Ik merkte dat Kais training – handgebaren, snoepjes geven, mijn wenkbrauwen optrekken om haar te laten blaffen – mijn non-verbale communicatie verbeterde. Ook leerde ik beter actief luisteren. Niet alleen naar haar, maar ook naar mijn menselijke patiënten. Toen ik Kai adopteerde, werd me verteld dat ze vroeg in haar leven waarschijnlijk een trauma had meegemaakt. Ze was van nature erg timide. Dus toen ze bij me wegrende, wist ik dat het een slecht idee was om achter haar aan te gaan. De enige manier om haar terug te laten komen was door aandacht aan haar te besteden en actief te luisteren naar wat ze me duidelijk probeerde te maken. Zodra ik knielde en een handgebaar maakte, werd ze rustig en liep ze naar me terug. Het herinnerde me eraan dat non-verbale aanwijzingen me helpen patiënten beter van dienst te zijn. Een knikje vertelt me wanneer ik dieper moet graven, een lange pauze voor een antwoord op mijn vraag kan erop wijzen dat ik het onderwerp in kwestie beter kan vermijden.

Ze bieden structuur

Het is een feit dat je structuur in je leven nodig hebt om voor iemand te kunnen zorgen, of dat nu een huisdier of een kind is. Ik was verbaasd dat Kai me in zo’n goed ritme wist terug te brengen. In plaats van te snoozen of door Instagram te scrollen, word ik om 07.30 uur wakker van mijn nieuwe alarm: Kai. Gebeurt dat niet, dan weet ik dat er een onsmakelijk cadeau op me ligt te wachten zodra ik beneden kom. O ja, en ik heb altijd een hardloopmaatje dat in is voor een rondje park of bos.

Ze plaatsen dingen in perspectief

Psychotherapeut Dixon Parnell zegt dat zijn twee katten nauwelijks iets geven om zijn werk of het nieuws. Hetzelfde geldt voor Kai: als ze klaar is om te spelen, begint ze gewoon te blaffen – ongeacht wat er verder nog op mijn to do-list staat. Hoewel het niet altijd even praktisch is om te worden onderbroken, is het fijn om even bij mijn computer weg te zijn door drie minuten een balletje met haar te gooien.

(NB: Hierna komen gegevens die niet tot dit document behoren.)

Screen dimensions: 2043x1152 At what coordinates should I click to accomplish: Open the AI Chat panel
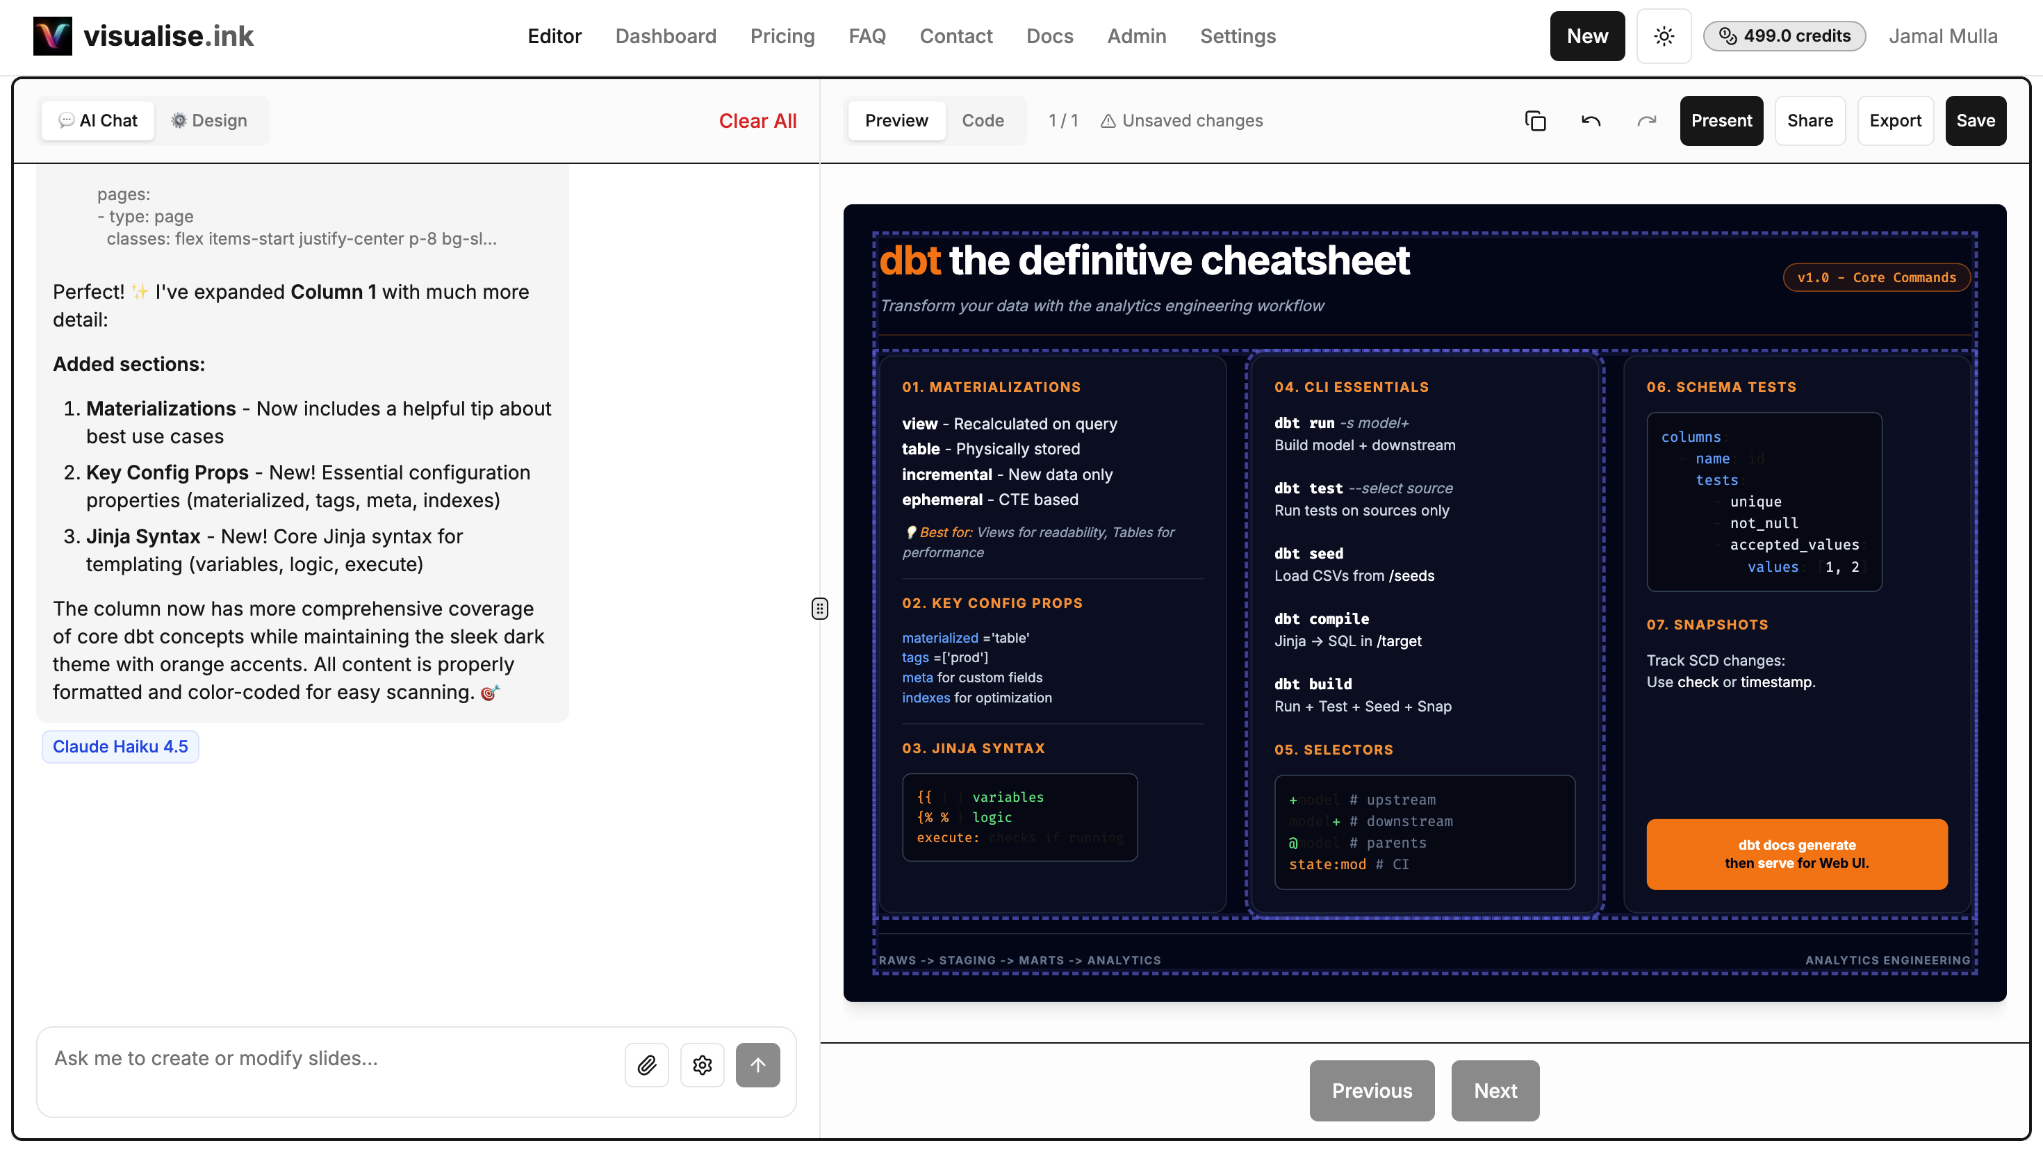point(97,121)
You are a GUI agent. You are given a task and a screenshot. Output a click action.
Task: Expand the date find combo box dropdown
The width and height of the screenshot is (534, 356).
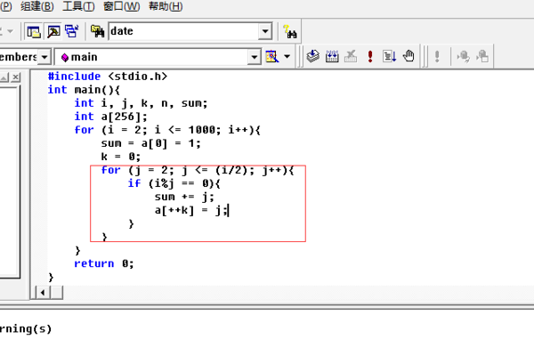click(x=265, y=32)
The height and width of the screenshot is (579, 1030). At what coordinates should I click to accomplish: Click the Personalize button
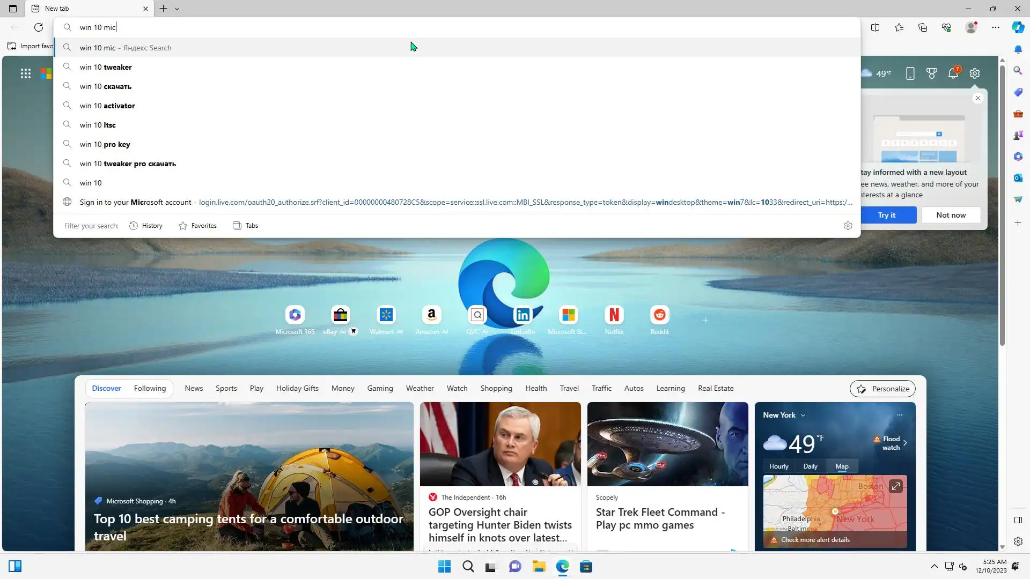point(882,389)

Dit zorgt ervoor dat ik fris en fruitig terugkeer en beter kan focussen. Huisdieren opereren op een heel ander niveau. Ze willen snoepjes, gekriebeld worden, spelen en overal en nergens slapen. Dixon vertelt me dat zijn kat hem helpt om zich niet van zijn stuk te laten brengen door werkstress of negatieve nieuwsberichten, simpelweg door hem te laten zien wat écht belangrijk is: slapen, eten en rondrennen.

Ze helpen je ontspannen

Kai is fantastisch gezelschap. Voor sommige mensen gaat de band met hun huisdier echter veel verder dan dat. 'De tijd die ik investeer in het verzorgen van mijn paard Cinco helpt me te kalmeren,' zegt psychiater Drew Ramsey. Volgens hem wordt dat effect extra versterkt wanneer het dier minstens twintig keer zo sterk is als jijzelf. Je kunt het niet tegen het paard opnemen of blijven zitten als hij heeft besloten dat ’ie klaar met je is. Je moet in staat zijn om elkaar te peilen. Nadat ik bijna een jaar voor Kai heb gezorgd – en hij voor mij – ben ik eindelijk in staat om haar mee te nemen tijdens het hardlopen. En als ik een tennisbal gooi, brengt ze ’m (meestal) terug. Ik zeg niet dat huisdieren voor ingewikkelde problemen betere therapeuten zijn dan wij, maar onderschat niet wat ze allemaal voor je kunnen doen.